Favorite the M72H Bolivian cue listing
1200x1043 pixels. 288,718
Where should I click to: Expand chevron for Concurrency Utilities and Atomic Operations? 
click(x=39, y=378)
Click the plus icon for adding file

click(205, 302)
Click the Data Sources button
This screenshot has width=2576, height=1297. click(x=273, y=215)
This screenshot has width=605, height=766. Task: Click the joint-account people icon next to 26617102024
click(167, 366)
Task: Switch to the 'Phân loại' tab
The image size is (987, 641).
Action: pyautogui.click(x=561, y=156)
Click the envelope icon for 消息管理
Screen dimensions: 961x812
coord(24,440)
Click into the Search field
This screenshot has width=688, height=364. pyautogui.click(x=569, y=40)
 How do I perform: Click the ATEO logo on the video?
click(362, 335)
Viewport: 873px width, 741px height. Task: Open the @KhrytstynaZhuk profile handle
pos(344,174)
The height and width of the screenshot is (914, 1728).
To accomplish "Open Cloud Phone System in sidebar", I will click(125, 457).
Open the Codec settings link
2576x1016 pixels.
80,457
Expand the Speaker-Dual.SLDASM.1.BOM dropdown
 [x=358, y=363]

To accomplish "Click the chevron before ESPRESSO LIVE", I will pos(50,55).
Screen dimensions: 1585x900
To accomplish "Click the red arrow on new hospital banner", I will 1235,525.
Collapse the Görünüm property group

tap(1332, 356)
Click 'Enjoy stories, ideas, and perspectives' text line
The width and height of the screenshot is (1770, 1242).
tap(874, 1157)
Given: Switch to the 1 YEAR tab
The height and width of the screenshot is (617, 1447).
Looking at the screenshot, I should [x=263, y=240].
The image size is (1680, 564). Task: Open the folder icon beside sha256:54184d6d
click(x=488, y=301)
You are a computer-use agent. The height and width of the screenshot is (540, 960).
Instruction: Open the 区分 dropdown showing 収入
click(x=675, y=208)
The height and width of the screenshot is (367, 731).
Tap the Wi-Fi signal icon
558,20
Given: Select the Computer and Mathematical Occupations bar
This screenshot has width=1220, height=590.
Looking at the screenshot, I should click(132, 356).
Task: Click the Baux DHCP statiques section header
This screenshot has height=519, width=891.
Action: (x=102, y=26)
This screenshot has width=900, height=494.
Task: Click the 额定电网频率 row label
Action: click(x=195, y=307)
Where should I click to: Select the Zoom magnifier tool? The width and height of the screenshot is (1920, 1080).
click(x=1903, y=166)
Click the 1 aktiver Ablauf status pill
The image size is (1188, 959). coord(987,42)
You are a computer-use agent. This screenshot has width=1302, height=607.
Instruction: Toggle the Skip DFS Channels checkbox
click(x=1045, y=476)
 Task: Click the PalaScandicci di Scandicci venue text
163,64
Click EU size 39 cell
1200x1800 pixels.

Direction:
Copy out every one of the items above, word for word and line for line.

Result:
Favorite the M72H Bolivian cue listing
1200x1043 pixels. 288,718
Where should I click to: Expand chevron for Concurrency Utilities and Atomic Operations? 
click(x=39, y=378)
Click the plus icon for adding file

click(205, 302)
Click the Data Sources button
This screenshot has width=2576, height=1297. click(x=273, y=215)
This screenshot has width=605, height=766. Task: Click the joint-account people icon next to 26617102024
click(167, 366)
Task: Switch to the 'Phân loại' tab
The image size is (987, 641).
Action: pyautogui.click(x=561, y=156)
Click the envelope icon for 消息管理
Screen dimensions: 961x812
coord(24,440)
Click into the Search field
This screenshot has width=688, height=364. pyautogui.click(x=569, y=40)
 How do I perform: Click the ATEO logo on the video?
click(362, 335)
Viewport: 873px width, 741px height. Task: Open the @KhrytstynaZhuk profile handle
pos(344,174)
The height and width of the screenshot is (914, 1728).
To accomplish "Open Cloud Phone System in sidebar", I will click(125, 457).
Open the Codec settings link
2576x1016 pixels.
80,457
Expand the Speaker-Dual.SLDASM.1.BOM dropdown
 [x=358, y=363]

To accomplish "Click the chevron before ESPRESSO LIVE", I will pos(50,55).
Screen dimensions: 1585x900
To accomplish "Click the red arrow on new hospital banner", I will 1235,525.
Collapse the Görünüm property group

tap(1332, 356)
Click 'Enjoy stories, ideas, and perspectives' text line
The width and height of the screenshot is (1770, 1242).
tap(874, 1157)
Given: Switch to the 1 YEAR tab
The height and width of the screenshot is (617, 1447).
Looking at the screenshot, I should [x=263, y=240].
The image size is (1680, 564). Task: Open the folder icon beside sha256:54184d6d
click(x=488, y=301)
You are a computer-use agent. The height and width of the screenshot is (540, 960).
Instruction: Open the 区分 dropdown showing 収入
click(x=675, y=208)
The height and width of the screenshot is (367, 731).
Tap the Wi-Fi signal icon
558,20
Given: Select the Computer and Mathematical Occupations bar
This screenshot has width=1220, height=590.
Looking at the screenshot, I should click(132, 356).
Task: Click the Baux DHCP statiques section header
This screenshot has height=519, width=891.
Action: (x=102, y=26)
This screenshot has width=900, height=494.
Task: Click the 额定电网频率 row label
Action: click(x=195, y=307)
Where should I click to: Select the Zoom magnifier tool? The width and height of the screenshot is (1920, 1080).
click(x=1903, y=166)
Click the 1 aktiver Ablauf status pill
The image size is (1188, 959). coord(987,42)
You are a computer-use agent. This screenshot has width=1302, height=607.
Instruction: Toggle the Skip DFS Channels checkbox
click(x=1045, y=476)
 Task: Click the PalaScandicci di Scandicci venue text
163,64
Click EU size 39 cell
1200x1800 pixels.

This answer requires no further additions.